Pointing out that commercial compulsions force the managements to keep on expanding their operations, the 76-year-old Thangaraju, former officer of the Indian Administrative Service (IAS), says the tendency to ignore safety norms is inherent in the attitude of those who run the factories. This is why frequent and periodic visits coupled with sudden inspections assume greater importance.
The managements should be made conscious of the possibility of the authorities inspecting their premises any time,” says the former officer, who retired in 1995 after 32 years in government service.
Qualifying that the conditions prevalent in Sivakasi 21 years ago may not be relevant now, the former IAS officer, an alumnus of Annamalai University, however, stresses the need for adequate training to workers and supervisors of the units regarding different stages in the production of firecracker items such as preparation, mixing of chemicals, storage and transportation. Insurance cover is a must for everyone.
At the same time, Mr. Thangaraju notes that the sector has been providing reliable employment to people of the arid Sivakasi region, which does not have any alternative source of sustainable employment.
On the part of the authorities, there should be coordinated action and a multi-disciplinary team should be in place to monitor the working of the units. Any issue of inadequate staff strength in any of the agencies involved should be addressed immediately.
Recalling his experience of studying the problem, Mr. Thangaraju who had toured various villages in and around Sivakasi for five days, says his brief then had included the issue of child labour. In his enquiry report, he had mentioned that three girls among those died (numbering 39) were underaged. He says it was not an uncommon practice among parents then to mix up age particulars of one of their children with another and this posed a problem in identifying the problem of child labour more precisely.

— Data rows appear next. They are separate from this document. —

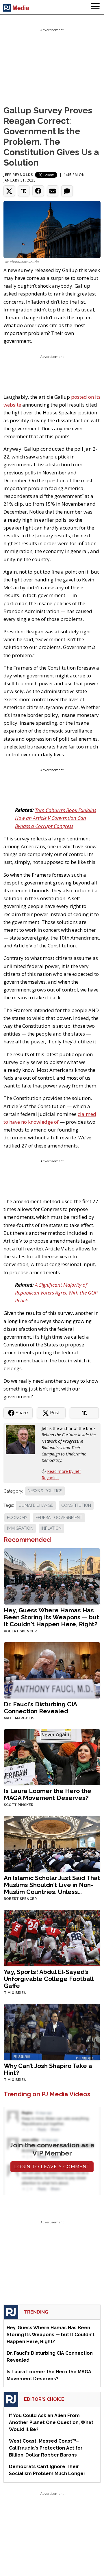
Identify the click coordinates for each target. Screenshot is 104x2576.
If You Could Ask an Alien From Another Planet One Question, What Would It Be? (51, 2422)
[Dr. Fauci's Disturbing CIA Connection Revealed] (52, 1669)
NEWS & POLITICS (45, 1491)
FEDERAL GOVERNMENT (59, 1517)
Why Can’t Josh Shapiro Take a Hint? (48, 2069)
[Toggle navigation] (95, 7)
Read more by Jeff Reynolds (61, 1474)
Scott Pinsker (18, 1805)
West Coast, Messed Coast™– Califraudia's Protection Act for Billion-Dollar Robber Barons (46, 2448)
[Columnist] (22, 1439)
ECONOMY (17, 1517)
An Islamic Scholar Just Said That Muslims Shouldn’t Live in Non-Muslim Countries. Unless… (52, 1884)
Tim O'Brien (15, 1993)
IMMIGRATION (20, 1528)
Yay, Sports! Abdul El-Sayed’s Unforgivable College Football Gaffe (48, 1978)
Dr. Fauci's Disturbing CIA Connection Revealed (40, 1708)
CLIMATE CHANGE (35, 1505)
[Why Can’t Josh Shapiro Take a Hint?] (52, 2031)
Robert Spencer (20, 1631)
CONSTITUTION (76, 1505)
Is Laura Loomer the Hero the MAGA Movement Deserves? (47, 1794)
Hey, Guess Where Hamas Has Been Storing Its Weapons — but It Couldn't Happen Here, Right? (51, 1617)
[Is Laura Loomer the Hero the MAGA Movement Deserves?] (52, 1756)
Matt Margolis (19, 1718)
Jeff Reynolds (18, 174)
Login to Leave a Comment (52, 2166)
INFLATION (51, 1528)
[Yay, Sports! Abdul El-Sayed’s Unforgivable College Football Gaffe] (52, 1937)
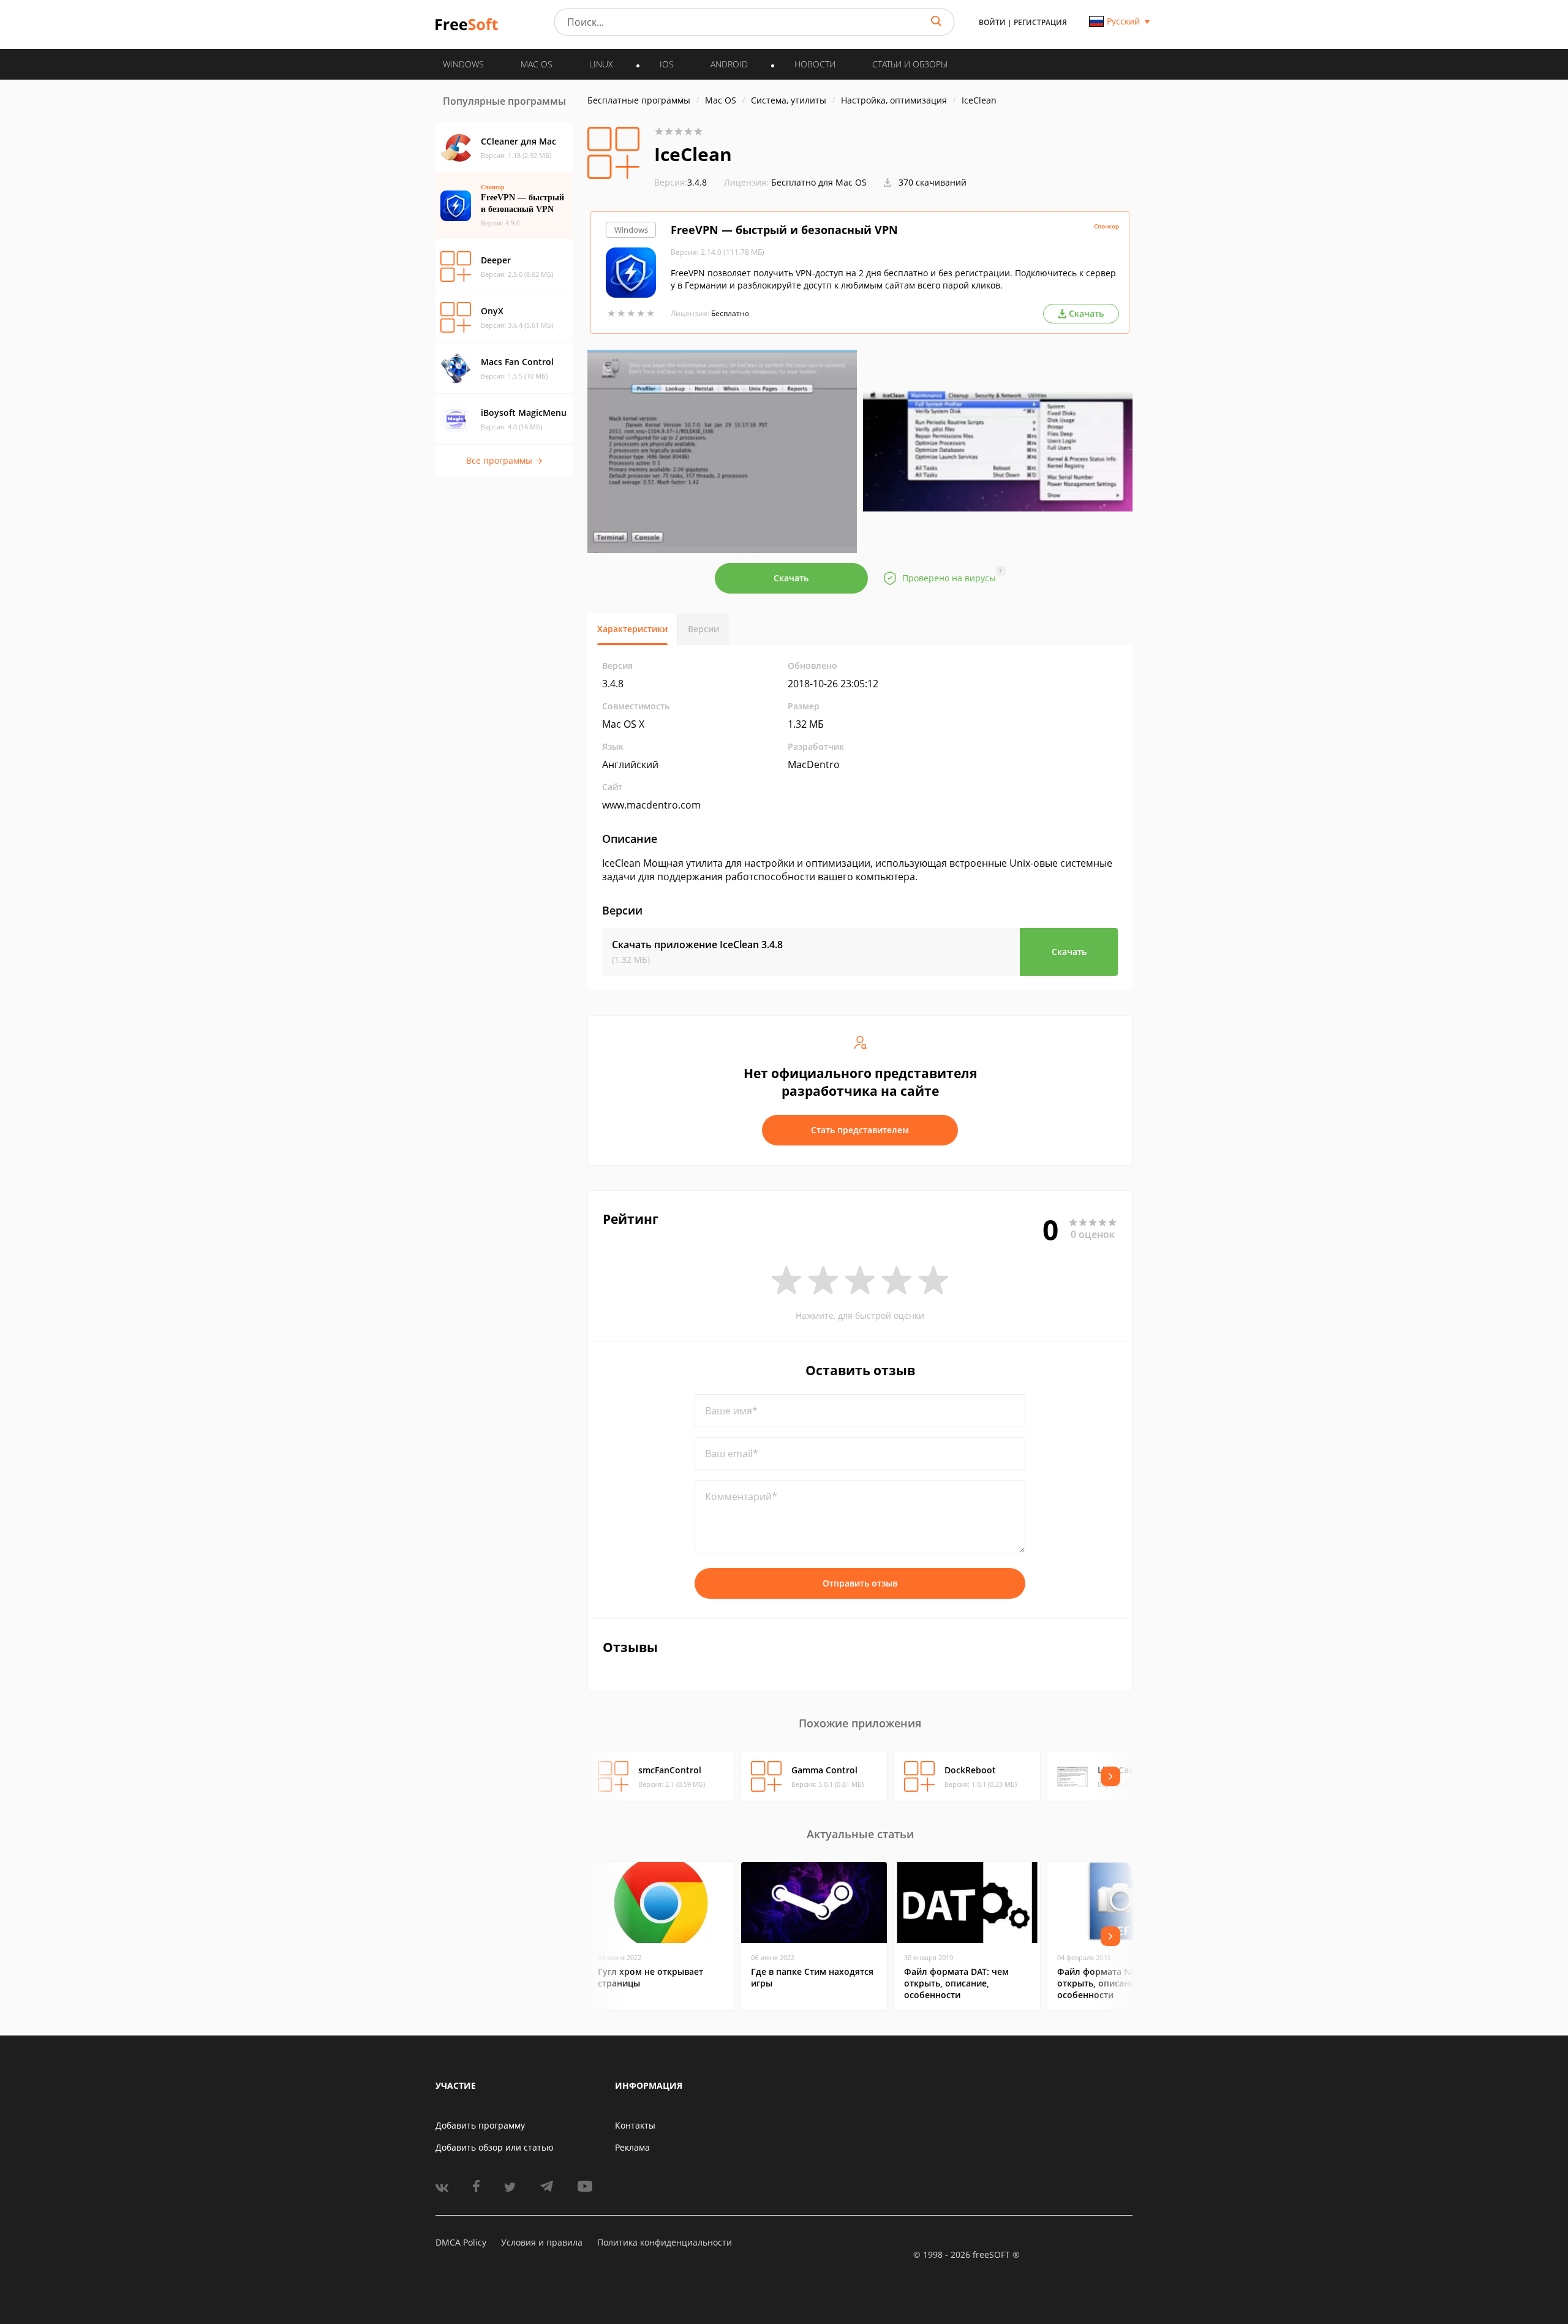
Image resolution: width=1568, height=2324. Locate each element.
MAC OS (536, 64)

The report, referring to studies on child labour in Sivakasi, including the one made by the Harban Singh committee, constituted by the State Government in 1978, cited their conclusion that child labour was more common in match works industries than fireworks industries. However, it concluded that “irrespective of its size, the child labour certainly deserves to be totally eliminated in fire works units because of higher risks involved.” Mr. Thangaraju now proudly says that the drive against child labour has only intensified since then.
A senior government official, who visited Sivakasi last week after the blast at the Om Sakthi Fireworks Industries, says among those killed there was no child labourer. In fact, during his trip, the official came across children with school books.